O diploma é particular
Ouço o estribilho odiento dos que dizem: ''Diploma para quê? Sabe com quem está falando?'' Contrários à habilitação em faculdade de jornalismo como pré-requisito profissional equivocam-se ou locupletam lacunas ao sustentar que apenas quem lida com áreas técnicas, como saúde ou segurança, deve graduar-se em curso específico de nível superior. Desde quando saúde e segurança são áreas apenas técnicas, senão psíquicas e holísticas, mercantis e monetárias?
Dispensável a exigência acadêmica, mestrados e doutorados não só para jornalistas, como para artistas e palhaços do coliseu global, animadores bregas do rádio e TV, telepastores milagreiros, rábulas mequetrefes, doutores em picaretagem, todos juízes caducos de instância venal. Abole-se o diploma onanístico dos críticos literários, dos cronistas piegas, dos comentaristas salafrários.
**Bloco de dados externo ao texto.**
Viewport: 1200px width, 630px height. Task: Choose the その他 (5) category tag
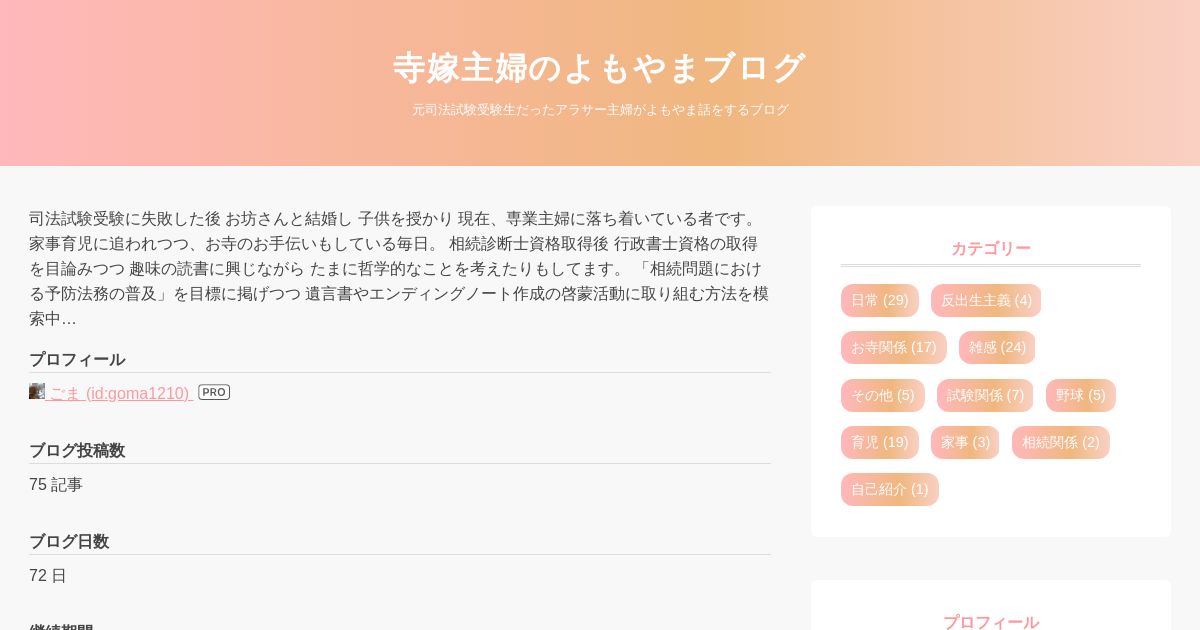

Hipócrates, o Pai da Medicina, não se diplomou em nenhuma faculdade. Tiradentes, o alferes inconfidente, não pegou em canudo de odonto. O monge da Lapa não era padre. Não fizeram faculdades de Deontologia o oculista de glaucomas e cataratas, o pediatra pedófilo, o estetiticista de tetas siliconadas, o aborteiro de gravidez não desejada, o protético peniano.
Produto de alienação judicial, o diploma de jornalista é ao mesmo tempo concessão e maracutaia. Atualmente, é concedido na farra dos favores. Na troca de propinas pode ser comprado a granel no mercado das pulgas, por chuncho e desfaçatez desaforada de uma sentença maluca. Felicidade é passar no vestibular, mas a faculdade é particular, diz a música. O diploma é venal. ''Sabe com quem você está falando?'' Viva o diploma!
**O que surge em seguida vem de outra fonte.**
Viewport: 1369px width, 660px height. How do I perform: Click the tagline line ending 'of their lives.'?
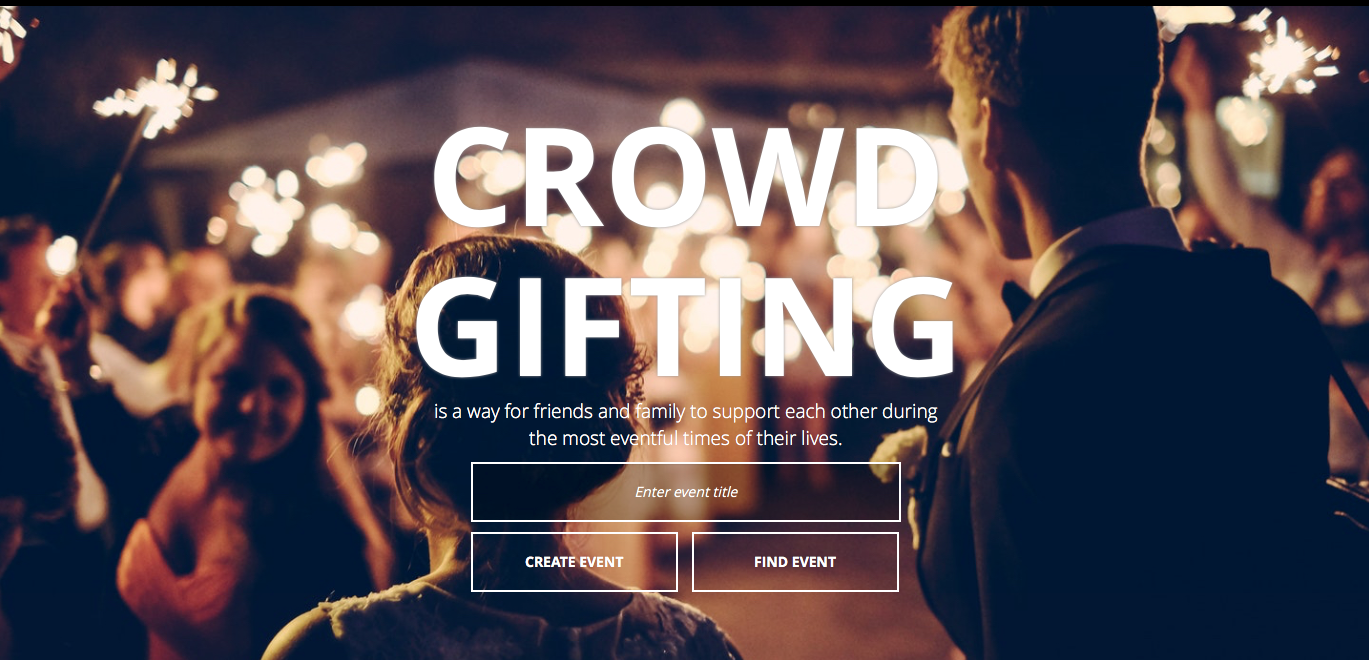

JOSÉ FIORI (jornalista) Curitiba
Violência
Quase que diariamente os veículos de informação comunicam homicídios, furtos, roubos e latrocínios. Muitos dirão que são atos decorrentes do uso de drogas, desemprego, problemas de desajuste familiar, ausência de educação adequada etc. Contudo, um dos fatores que favorecem em muito a proliferação da violência é a ausência de leis adequadas que pudessem ao menos inibir os deliquentes, que se sentem à vontade para praticar os seus delitos, pois sabem que muito pouco ou nada lhes acontecerá.
Um exemplo, é a lei do menor que estabelece a inimputabilidade aos menores de 18 anos, e os sujeita a normas de legislação especial, que todos sabemos, não funcionam. Outra fábrica de deliquentes são os famigerados ''distritos policiais'', verdadeiras gaiolas humanas onde o deliquente sai ''doutorado'' em criminalidade.
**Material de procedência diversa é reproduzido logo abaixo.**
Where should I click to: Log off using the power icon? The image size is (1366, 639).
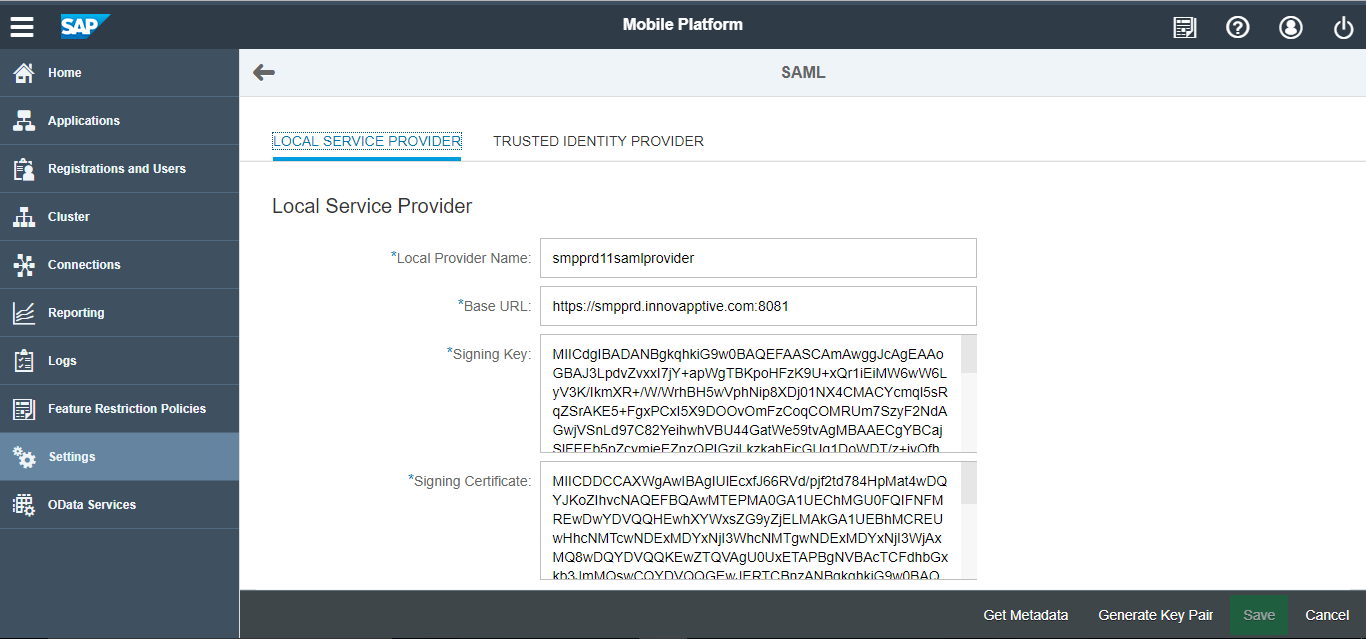click(1342, 27)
Deve-se, o quanto antes, unir todos os poderes responsáveis para juntos estudarem normas e leis que possam reformular e disciplinar nossas leis para que todos tenham oportunidade de trabalho, pois a ociosidade é que gera quase sempre a violência e a deliquência.
MÁRIO JOSÉ CEBULSKI Londrina
Almejamos a paz
A paz tornou-se uma miragem para a humanidade cansada de sofrer as angústias da fome e da injustiça. A paz tornou-se algo imaginário onde só existe nos contos de fada, nos sonhos e na imaginação de cada um. Ao falarmos em paz não devemos nos esquecer de Gandhi, líder indiano que foi assassinado durante um de seus discursos a favor da paz, ou seja, o grande propugnador da paz foi morto por defender a paz.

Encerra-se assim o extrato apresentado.